Having served at least two coups, Meechai insists he is no military lackey
Every coup-maker of the past two decades needed his service. Seizing power doesn’t end with just toppling the incumbent governments. Coup announcements and executive orders need to be issued. And more importantly, interim constitutions need to be drafted.
And his track records have proven that nobody could have done a better job with all these necessary paperworks than Meechai Ruchuphan.
But after having played a prominent role in serving the perpetrators of the last two successive coups, Meechai insists that he is no lackey of the military.
Meechai, who is chairman of the junta-appointed Constitution Drafting Committee (CDC), said he was inadvertently dragged into a few coups despite the fact that he hardly knew any of the generals involved. Meechai has been best known for his legal expertise that coup-makers badly need when it comes to drafting various executive orders. And he never disappointed them.
But in his own words, it doesn’t mean that he would follow every marching order from the military.
Speaking at a media thank-you party at a Bangkok hotel Friday night, Meechai recalled the circumstances in which he was dragged into the coup led by then army chief General Sonthi Boonyaratglin against the Thaksin Shinawatra Government in 2006. He recalled that without any prior notice a group of army officers fetched him from his home and took him to the army headquarters on Rajdamnoen Avenue.
“It was my first time in there and someone told me a coup was under way. Believe or not, I didn’t even know at the time who was leading the coup. There were three of them there and I knew only afterward that they were General Sonthi, General Winai Patthiyakul and General Ruangroj Mahasaranont,” he recalled.
The three generals were among the most powerful military figures at the time. Gen Winai was secretary general of the National Security Council while Gen Ruangroj was supreme commander.
“I was asking myself why they took me in even before a coup had yet to happen. There had not been a single announcement (from the coup makers). I was wondering whether I was going to be doomed with them,” Meechai said.
Meechai found himself in similar circumstances again four years ago. His service was enlisted once again by the people he didn’t know. “I didn’t know Gen Prayut and didn’t even know what he looked like,” he said.
Like in the previous coup in 2006, Meechai was entrusted with working with a group of military officers to draft an interim constitution – a legal must for coup-makers to make sure that their power seizure and absolute rule is constitutionally legitimized.
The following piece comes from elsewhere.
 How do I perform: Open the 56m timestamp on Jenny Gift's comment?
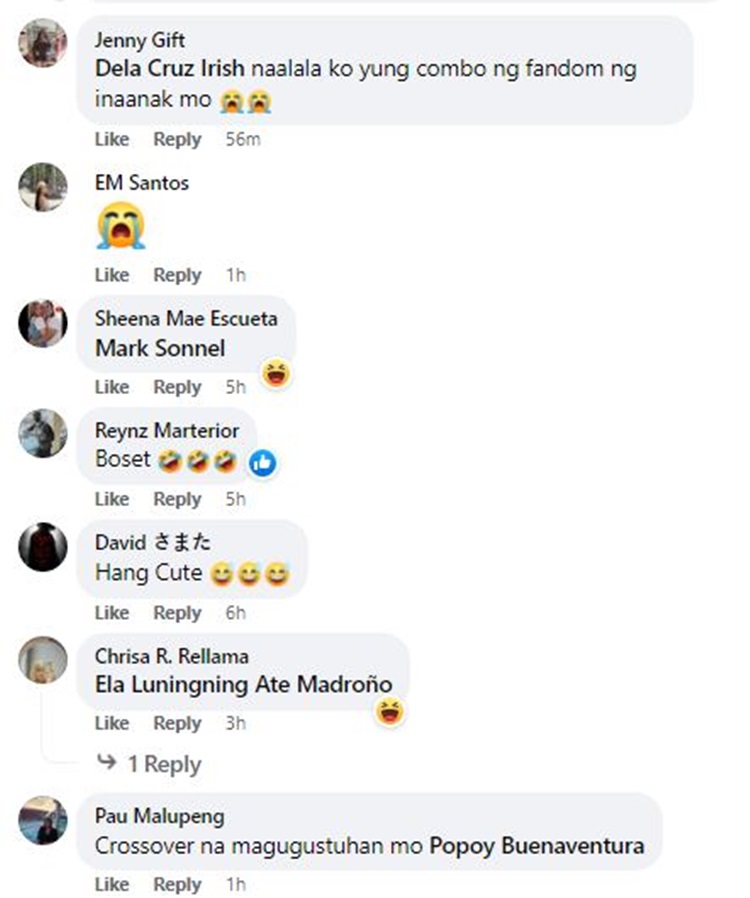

To demonstrate that perception about his close ties to the military is a myth, Meechai recalled a chance meeting with General Apirat Kongsompong, the newly-appointed army chief, at a shopping mall not long ago.
He said Gen Apirat approached him and introduced himself. “Apirat who?” Meechai recalled his reaction.
And it just dawned on him then that Gen Apirat is the son of Gen Sunthorn Kongsompong, one of the key leaders of the coup against the Chatichai government in 1991.
Meechai was president of the Senate at the time and claimed that even under military dictatorship then he was by no means an unquestioning subordinate of those in power.
Meechai recalled an incident in which General Sunthorn instructed members of the Senate to sign a petition seeking a special parliamentary session. But Meechai said he was opposed to the idea on the grounds that the Senate was supposed to be politically neutral.
He said General Sunthorn was furious when the bid was aborted.